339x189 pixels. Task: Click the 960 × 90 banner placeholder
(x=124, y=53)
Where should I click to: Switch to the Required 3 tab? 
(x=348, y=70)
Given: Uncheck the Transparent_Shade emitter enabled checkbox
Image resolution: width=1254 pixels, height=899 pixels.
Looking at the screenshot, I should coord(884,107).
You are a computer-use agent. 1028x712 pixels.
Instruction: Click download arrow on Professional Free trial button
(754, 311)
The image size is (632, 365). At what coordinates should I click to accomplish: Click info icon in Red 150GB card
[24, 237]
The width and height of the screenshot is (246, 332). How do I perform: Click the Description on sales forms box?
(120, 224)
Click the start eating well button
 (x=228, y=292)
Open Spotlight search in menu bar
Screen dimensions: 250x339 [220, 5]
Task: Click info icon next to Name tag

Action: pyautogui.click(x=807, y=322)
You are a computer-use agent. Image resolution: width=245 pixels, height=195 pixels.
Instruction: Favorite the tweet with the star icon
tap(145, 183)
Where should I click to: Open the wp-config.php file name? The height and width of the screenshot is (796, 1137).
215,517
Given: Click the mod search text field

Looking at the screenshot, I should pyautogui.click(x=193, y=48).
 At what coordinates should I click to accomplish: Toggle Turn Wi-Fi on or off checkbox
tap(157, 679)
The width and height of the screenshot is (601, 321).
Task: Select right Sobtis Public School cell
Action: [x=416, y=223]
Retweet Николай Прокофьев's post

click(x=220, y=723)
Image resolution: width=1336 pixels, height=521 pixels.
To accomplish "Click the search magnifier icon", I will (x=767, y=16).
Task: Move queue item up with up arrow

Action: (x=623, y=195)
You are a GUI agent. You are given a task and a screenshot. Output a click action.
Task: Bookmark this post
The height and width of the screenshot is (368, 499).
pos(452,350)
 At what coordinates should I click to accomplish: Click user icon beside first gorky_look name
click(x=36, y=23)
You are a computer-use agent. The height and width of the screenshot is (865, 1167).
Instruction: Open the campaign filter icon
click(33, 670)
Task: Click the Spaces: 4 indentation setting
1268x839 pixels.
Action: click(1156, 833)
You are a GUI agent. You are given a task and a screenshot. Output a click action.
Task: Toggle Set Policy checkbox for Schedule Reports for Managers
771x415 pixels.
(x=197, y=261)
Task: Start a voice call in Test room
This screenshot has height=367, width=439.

What is expected> Each line above should be duplicated without any alteration.

Answer to this problem>
339x189 pixels. Task: Click the 960 × 90 banner placeholder
(x=124, y=53)
Where should I click to: Switch to the Required 3 tab? 
(x=348, y=70)
Given: Uncheck the Transparent_Shade emitter enabled checkbox
Image resolution: width=1254 pixels, height=899 pixels.
Looking at the screenshot, I should coord(884,107).
You are a computer-use agent. 1028x712 pixels.
Instruction: Click download arrow on Professional Free trial button
(754, 311)
The image size is (632, 365). At what coordinates should I click to accomplish: Click info icon in Red 150GB card
[24, 237]
The width and height of the screenshot is (246, 332). How do I perform: Click the Description on sales forms box?
(120, 224)
Click the start eating well button
 (x=228, y=292)
Open Spotlight search in menu bar
Screen dimensions: 250x339 [220, 5]
Task: Click info icon next to Name tag

Action: pyautogui.click(x=807, y=322)
You are a computer-use agent. Image resolution: width=245 pixels, height=195 pixels.
Instruction: Favorite the tweet with the star icon
tap(145, 183)
Where should I click to: Open the wp-config.php file name? The height and width of the screenshot is (796, 1137).
215,517
Given: Click the mod search text field

Looking at the screenshot, I should pyautogui.click(x=193, y=48).
 At what coordinates should I click to accomplish: Toggle Turn Wi-Fi on or off checkbox
tap(157, 679)
The width and height of the screenshot is (601, 321).
Task: Select right Sobtis Public School cell
Action: [x=416, y=223]
Retweet Николай Прокофьев's post

click(x=220, y=723)
Image resolution: width=1336 pixels, height=521 pixels.
To accomplish "Click the search magnifier icon", I will (x=767, y=16).
Task: Move queue item up with up arrow

Action: (x=623, y=195)
You are a GUI agent. You are given a task and a screenshot. Output a click action.
Task: Bookmark this post
The height and width of the screenshot is (368, 499).
pos(452,350)
 At what coordinates should I click to accomplish: Click user icon beside first gorky_look name
click(x=36, y=23)
You are a computer-use agent. The height and width of the screenshot is (865, 1167).
Instruction: Open the campaign filter icon
click(33, 670)
Task: Click the Spaces: 4 indentation setting
1268x839 pixels.
Action: click(1156, 833)
You are a GUI agent. You are given a task and a screenshot. Output a click action.
Task: Toggle Set Policy checkbox for Schedule Reports for Managers
771x415 pixels.
(x=197, y=261)
Task: Start a voice call in Test room
This screenshot has height=367, width=439.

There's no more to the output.